Section 1.31 CERTAIN REIMBURSEMENTS TO THE SERVICER. The
Servicer will be entitled to be reimbursed from amounts on deposit in the
Collection Account with respect to a Collection Period for amounts previously
deposited in the Collection Account but later determined by the Servicer to
have resulted from mistaken deposits or postings or checks returned for
insufficient funds. The amount to be reimbursed hereunder shall be paid to
the Servicer on the related Distribution Date pursuant to Section 6.8 upon
certification by the Servicer of such amounts and the provision of such
information to the Administrative Agent as may be necessary in the opinion of
the Administrative Agent to verify the accuracy of such certification. In
the event that the Administrative Agent has not received evidence
satisfactory to it of the Servicer's entitlement to reimbursement pursuant to
this Section, the Administrative Agent shall give notice to such effect.
Section 1.32 APPLICATION OF COLLECTIONS. All collections for the
Collection Period shall be applied by the Servicer as follows:
With respect to each Receivable (other than a Repurchased
Receivable), payments by or on behalf of the Obligor, (other than
Supplemental Servicing Fees with respect to such Receivable, to the extent
collected) shall be applied to interest and principal in accordance with the
Simple Interest Method.
All amounts collected that are payable to the Servicer as
Supplemental Servicing Fees hereunder shall be deposited in the Collection
Account and paid to the Servicer in accordance with Section 5.8.
Section 1.33 SERVICER ADVANCES. In the event that, on any date,
there are not sufficient Available Funds to pay the sum of the amounts
described in Section 6.8(a), clauses (ii)(B), (iv) and (v), due and payable
on such date, the Servicer shall advance an amount equal to such amounts due
and payable on such date (each, a "Servicer Advance"), PROVIDED that the
Servicer shall not make such an advance to the extent that it does not
reasonably expect, after reasonable inquiry, to be reimbursed for such
advance from the collections on the Receivables.
43
Section 1.34 APPLICATION OF FUNDS FROM THE COLLECTION ACCOUNT
RESERVE; SPECIAL WITHDRAWALS FROM THE COLLECTION ACCOUNT.

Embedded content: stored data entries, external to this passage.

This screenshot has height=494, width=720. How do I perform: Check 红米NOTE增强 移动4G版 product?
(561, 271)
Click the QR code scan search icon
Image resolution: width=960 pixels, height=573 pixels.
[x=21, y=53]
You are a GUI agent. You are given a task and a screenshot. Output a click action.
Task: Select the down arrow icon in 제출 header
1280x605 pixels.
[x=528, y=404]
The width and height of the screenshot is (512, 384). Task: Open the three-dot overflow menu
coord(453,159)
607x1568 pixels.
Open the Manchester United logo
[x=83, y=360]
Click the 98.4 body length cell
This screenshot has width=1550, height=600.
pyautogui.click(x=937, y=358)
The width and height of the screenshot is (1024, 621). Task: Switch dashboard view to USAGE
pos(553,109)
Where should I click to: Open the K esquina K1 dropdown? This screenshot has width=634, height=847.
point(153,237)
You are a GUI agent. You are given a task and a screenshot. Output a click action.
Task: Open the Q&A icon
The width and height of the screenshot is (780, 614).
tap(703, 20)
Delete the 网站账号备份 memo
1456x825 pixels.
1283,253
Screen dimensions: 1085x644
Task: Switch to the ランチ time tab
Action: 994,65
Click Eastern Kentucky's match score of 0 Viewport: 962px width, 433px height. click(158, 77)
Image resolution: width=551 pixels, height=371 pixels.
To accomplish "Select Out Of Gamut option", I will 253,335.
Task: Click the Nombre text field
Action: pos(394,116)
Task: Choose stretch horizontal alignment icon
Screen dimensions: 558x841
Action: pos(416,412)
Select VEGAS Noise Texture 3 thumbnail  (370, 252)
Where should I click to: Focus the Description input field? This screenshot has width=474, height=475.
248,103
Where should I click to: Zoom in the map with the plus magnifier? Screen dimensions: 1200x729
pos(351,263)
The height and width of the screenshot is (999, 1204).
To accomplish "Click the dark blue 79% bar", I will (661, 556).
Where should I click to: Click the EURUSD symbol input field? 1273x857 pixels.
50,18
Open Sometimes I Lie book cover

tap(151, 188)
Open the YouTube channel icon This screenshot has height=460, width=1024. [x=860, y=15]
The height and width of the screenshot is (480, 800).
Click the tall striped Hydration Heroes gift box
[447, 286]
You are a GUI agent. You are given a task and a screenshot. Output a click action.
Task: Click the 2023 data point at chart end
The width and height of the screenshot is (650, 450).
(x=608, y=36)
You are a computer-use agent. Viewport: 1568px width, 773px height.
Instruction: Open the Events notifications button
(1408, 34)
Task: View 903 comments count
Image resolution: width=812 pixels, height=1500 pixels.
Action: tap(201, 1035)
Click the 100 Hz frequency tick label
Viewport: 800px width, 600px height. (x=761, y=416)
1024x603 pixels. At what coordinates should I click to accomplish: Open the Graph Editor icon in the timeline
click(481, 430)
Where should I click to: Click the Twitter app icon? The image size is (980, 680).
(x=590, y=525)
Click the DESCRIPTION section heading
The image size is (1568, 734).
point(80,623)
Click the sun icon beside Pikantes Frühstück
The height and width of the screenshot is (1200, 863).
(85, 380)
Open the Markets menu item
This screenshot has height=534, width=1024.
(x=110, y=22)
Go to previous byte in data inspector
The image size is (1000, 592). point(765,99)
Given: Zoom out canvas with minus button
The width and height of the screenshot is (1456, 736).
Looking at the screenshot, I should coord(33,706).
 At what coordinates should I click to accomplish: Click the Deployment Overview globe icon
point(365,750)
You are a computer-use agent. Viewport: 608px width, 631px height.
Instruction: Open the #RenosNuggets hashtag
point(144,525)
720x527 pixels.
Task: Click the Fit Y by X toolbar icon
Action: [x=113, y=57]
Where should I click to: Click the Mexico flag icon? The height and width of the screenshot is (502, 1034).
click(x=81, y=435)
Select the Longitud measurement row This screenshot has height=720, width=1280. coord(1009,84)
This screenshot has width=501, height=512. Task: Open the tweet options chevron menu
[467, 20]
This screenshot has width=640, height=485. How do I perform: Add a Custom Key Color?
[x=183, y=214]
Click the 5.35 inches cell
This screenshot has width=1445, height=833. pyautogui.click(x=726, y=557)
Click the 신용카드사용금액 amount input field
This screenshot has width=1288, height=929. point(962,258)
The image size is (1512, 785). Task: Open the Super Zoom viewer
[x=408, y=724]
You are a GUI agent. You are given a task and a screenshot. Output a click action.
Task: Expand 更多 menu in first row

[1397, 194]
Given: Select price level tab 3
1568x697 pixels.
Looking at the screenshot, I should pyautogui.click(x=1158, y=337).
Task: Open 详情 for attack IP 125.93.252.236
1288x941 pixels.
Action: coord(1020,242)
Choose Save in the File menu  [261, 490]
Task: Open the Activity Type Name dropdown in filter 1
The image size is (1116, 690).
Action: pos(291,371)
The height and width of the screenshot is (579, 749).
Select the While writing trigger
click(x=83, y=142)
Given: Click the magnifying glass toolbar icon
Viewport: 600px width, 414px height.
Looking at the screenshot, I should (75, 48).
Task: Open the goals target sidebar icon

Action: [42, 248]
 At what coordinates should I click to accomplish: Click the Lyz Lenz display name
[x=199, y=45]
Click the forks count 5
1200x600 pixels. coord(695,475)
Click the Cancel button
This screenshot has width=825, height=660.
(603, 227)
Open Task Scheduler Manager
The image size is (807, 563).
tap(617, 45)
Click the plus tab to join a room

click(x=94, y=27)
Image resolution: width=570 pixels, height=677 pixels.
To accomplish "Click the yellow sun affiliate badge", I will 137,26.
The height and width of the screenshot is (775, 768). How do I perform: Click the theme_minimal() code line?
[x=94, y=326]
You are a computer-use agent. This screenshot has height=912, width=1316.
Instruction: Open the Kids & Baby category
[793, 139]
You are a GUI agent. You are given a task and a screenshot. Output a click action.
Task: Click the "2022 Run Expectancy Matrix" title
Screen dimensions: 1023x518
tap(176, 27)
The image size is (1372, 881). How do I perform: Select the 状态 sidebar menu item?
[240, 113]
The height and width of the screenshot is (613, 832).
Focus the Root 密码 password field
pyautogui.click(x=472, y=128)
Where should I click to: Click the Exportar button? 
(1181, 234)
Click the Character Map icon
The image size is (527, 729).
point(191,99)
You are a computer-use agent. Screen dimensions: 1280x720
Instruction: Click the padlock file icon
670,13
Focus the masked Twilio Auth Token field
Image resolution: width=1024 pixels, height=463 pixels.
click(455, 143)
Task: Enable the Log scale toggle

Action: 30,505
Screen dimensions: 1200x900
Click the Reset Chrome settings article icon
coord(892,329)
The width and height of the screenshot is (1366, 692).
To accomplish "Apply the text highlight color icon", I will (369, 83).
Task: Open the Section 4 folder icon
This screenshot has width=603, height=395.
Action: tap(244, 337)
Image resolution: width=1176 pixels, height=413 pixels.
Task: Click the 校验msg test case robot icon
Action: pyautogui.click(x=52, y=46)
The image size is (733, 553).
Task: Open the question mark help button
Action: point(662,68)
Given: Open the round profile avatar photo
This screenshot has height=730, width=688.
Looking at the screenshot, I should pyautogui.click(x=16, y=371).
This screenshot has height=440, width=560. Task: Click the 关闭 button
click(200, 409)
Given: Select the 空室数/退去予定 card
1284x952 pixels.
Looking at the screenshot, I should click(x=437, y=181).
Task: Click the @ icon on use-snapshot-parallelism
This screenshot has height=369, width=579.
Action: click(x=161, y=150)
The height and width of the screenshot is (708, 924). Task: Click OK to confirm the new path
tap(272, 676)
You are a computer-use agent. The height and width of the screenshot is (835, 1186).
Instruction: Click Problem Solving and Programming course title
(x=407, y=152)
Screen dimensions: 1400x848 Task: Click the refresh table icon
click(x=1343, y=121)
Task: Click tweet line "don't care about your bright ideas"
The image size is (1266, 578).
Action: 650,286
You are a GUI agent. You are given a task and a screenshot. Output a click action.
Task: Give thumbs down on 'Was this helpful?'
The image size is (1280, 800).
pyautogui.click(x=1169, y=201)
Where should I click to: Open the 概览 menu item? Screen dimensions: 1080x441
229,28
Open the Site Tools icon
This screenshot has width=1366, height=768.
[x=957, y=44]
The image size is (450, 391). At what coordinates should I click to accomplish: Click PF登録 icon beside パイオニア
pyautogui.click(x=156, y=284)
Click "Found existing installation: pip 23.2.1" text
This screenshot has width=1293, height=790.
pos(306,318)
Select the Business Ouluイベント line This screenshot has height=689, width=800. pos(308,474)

(1) In the event that the Servicer's Determination Date
Certificate with respect to any Determination Date shall state that the
amount of the Available Funds with respect to such Determination Date is less
than the sum of the amounts payable on the related Distribution Date pursuant
to clauses (i) through (xii) of Section 6.8(a) (such amount, an "AVAILABLE
FUNDS DEFICIENCY"), then, on the Business Day preceding the related
Distribution Date, the Administrative Agent shall allocate to the payment of
such amounts an amount equal to such Available Funds Deficiency, to the
extent that funds are available, from the Collection Account Reserve.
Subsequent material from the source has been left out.